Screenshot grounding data
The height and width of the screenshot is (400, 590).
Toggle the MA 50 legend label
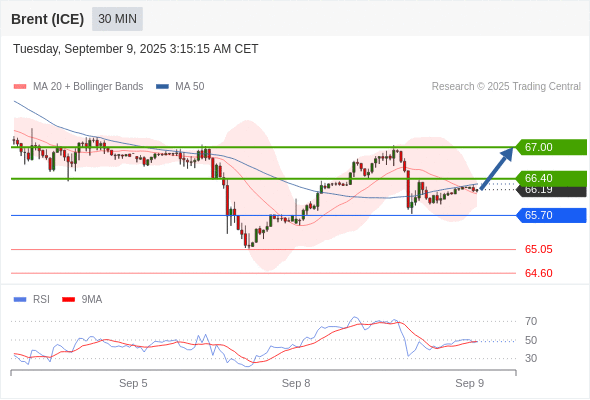(190, 87)
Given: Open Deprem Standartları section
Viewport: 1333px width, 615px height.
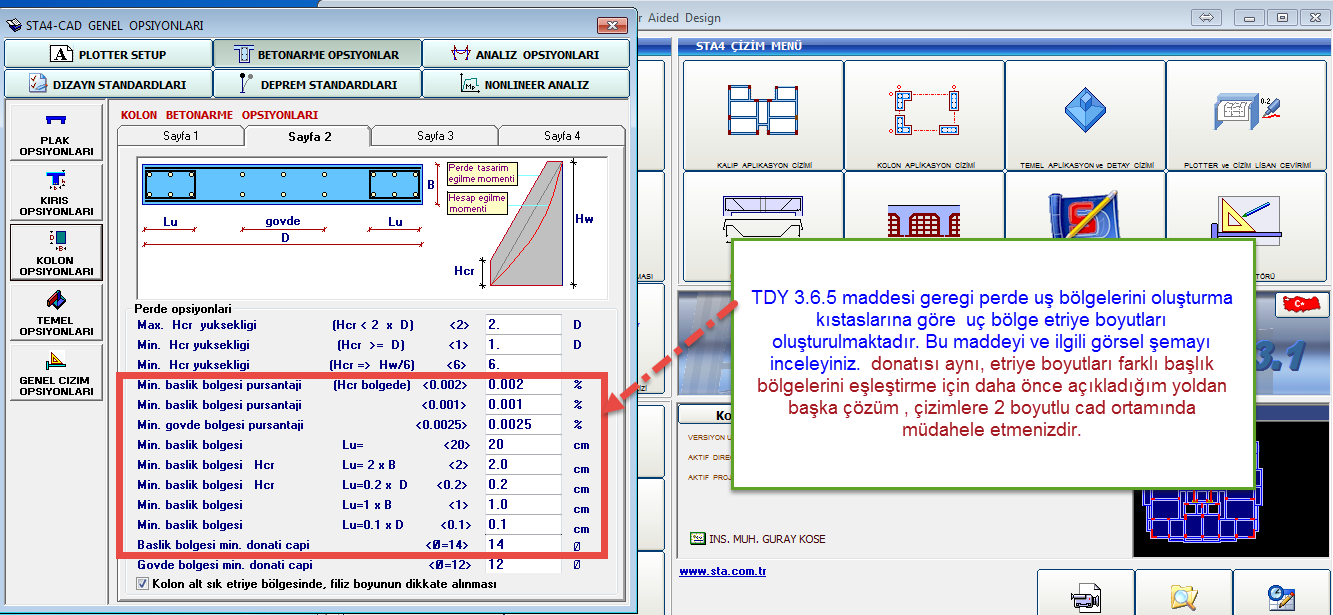Looking at the screenshot, I should [x=317, y=84].
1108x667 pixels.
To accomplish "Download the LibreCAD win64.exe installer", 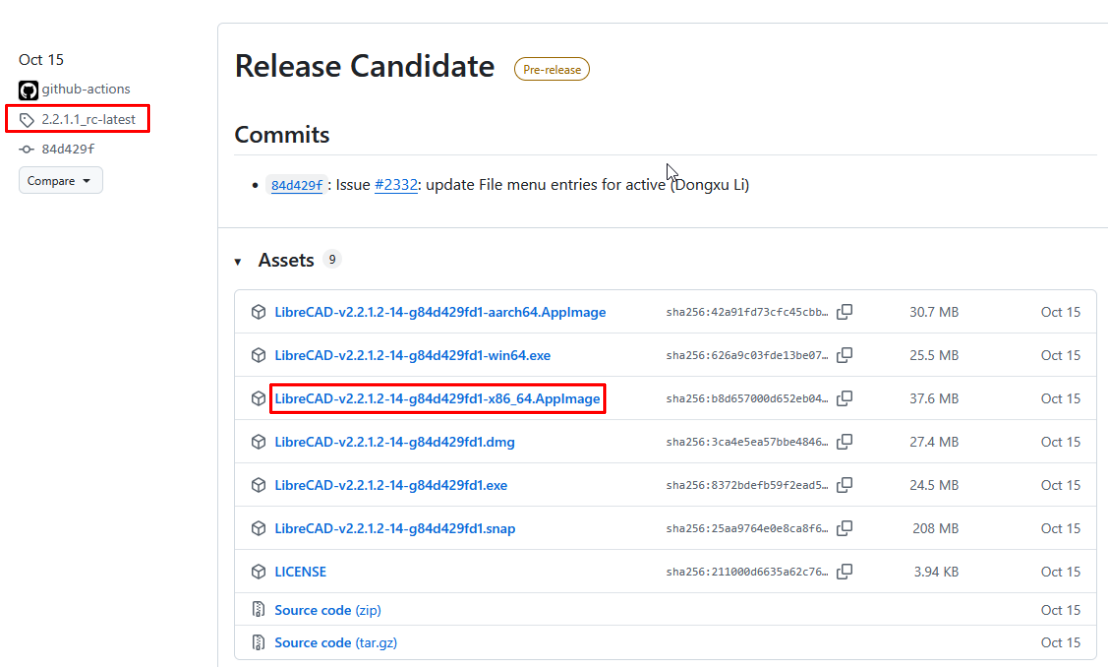I will tap(412, 355).
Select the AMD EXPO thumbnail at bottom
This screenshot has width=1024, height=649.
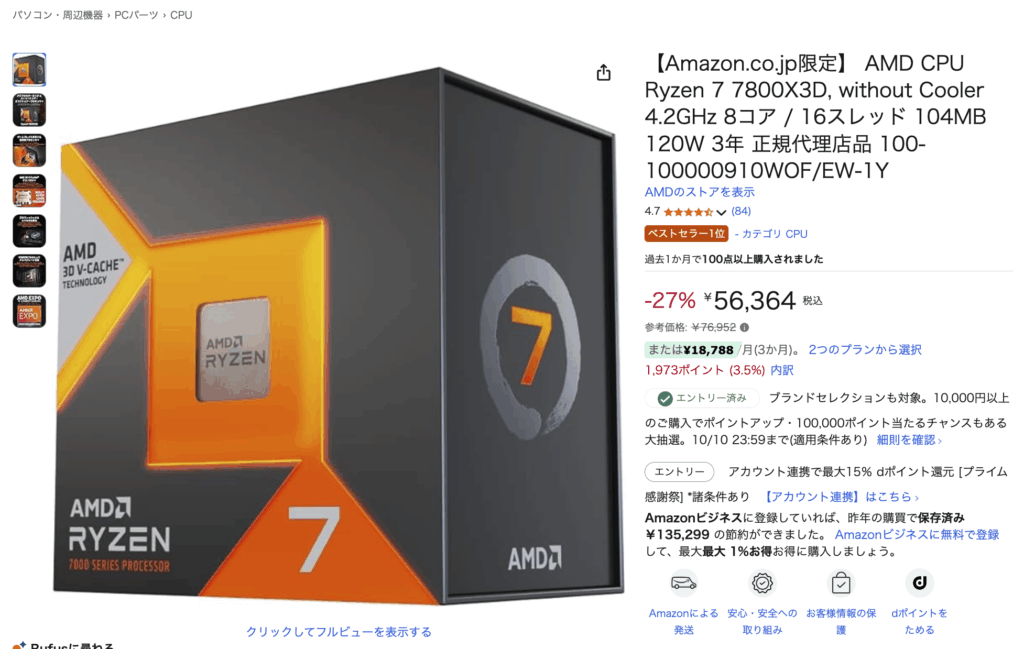[29, 311]
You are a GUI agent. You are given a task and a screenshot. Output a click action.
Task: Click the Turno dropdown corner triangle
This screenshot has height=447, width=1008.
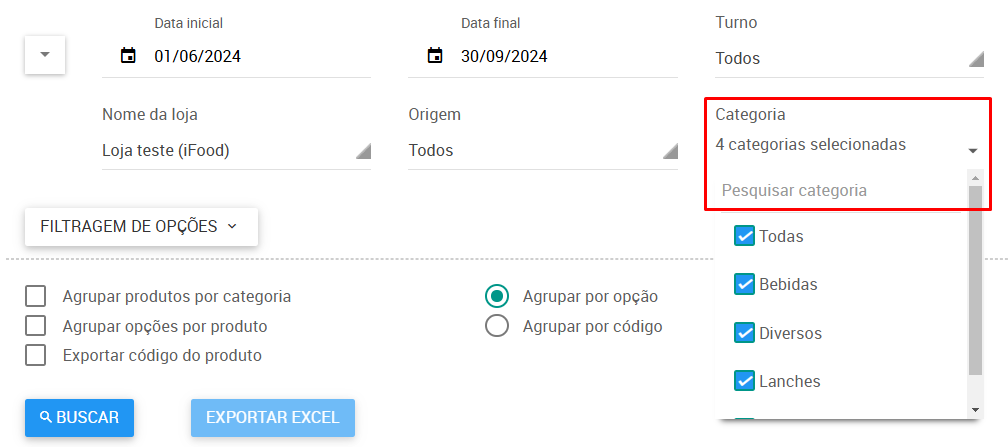click(x=976, y=59)
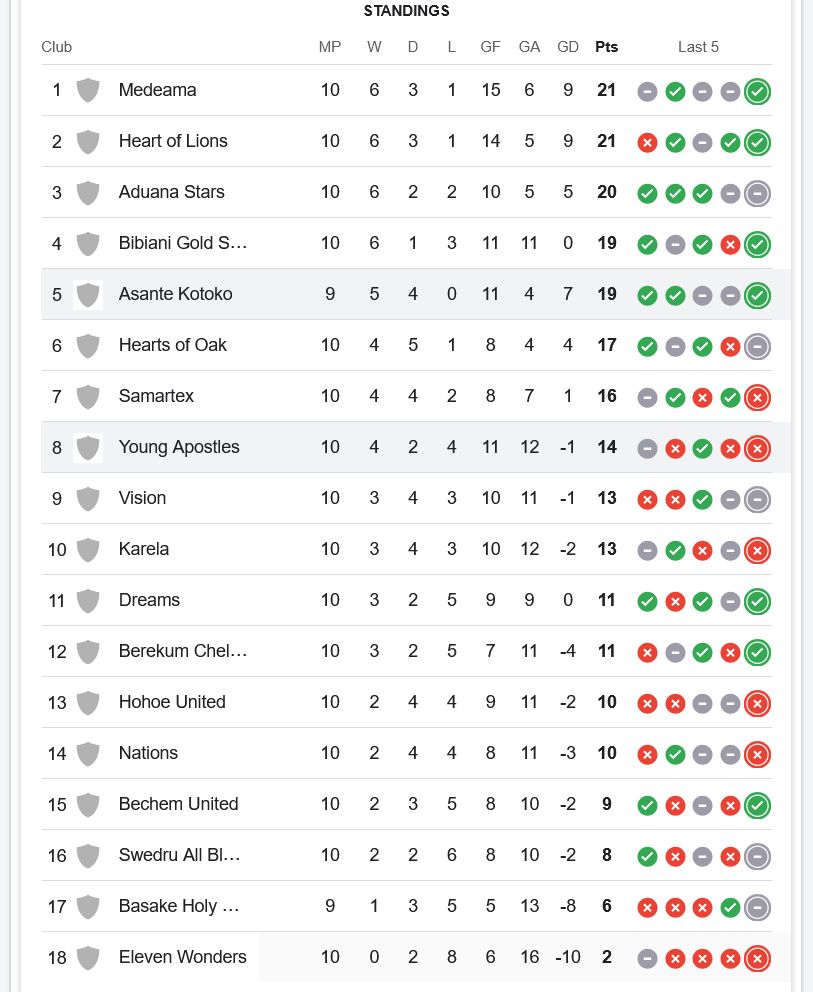Click the green win icon in Aduana Stars' Last 5

point(647,194)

[WHAT THE TASK REQUIRES]: Starting with the line containing "Task: Click the" and ending with the last line of the records above, write out each line exactly; no pictures.

[WRITTEN RESPONSE]:
Task: Click the Turno dropdown corner triangle
This screenshot has height=447, width=1008.
click(x=976, y=59)
Click the green win icon in Aduana Stars' Last 5

point(647,194)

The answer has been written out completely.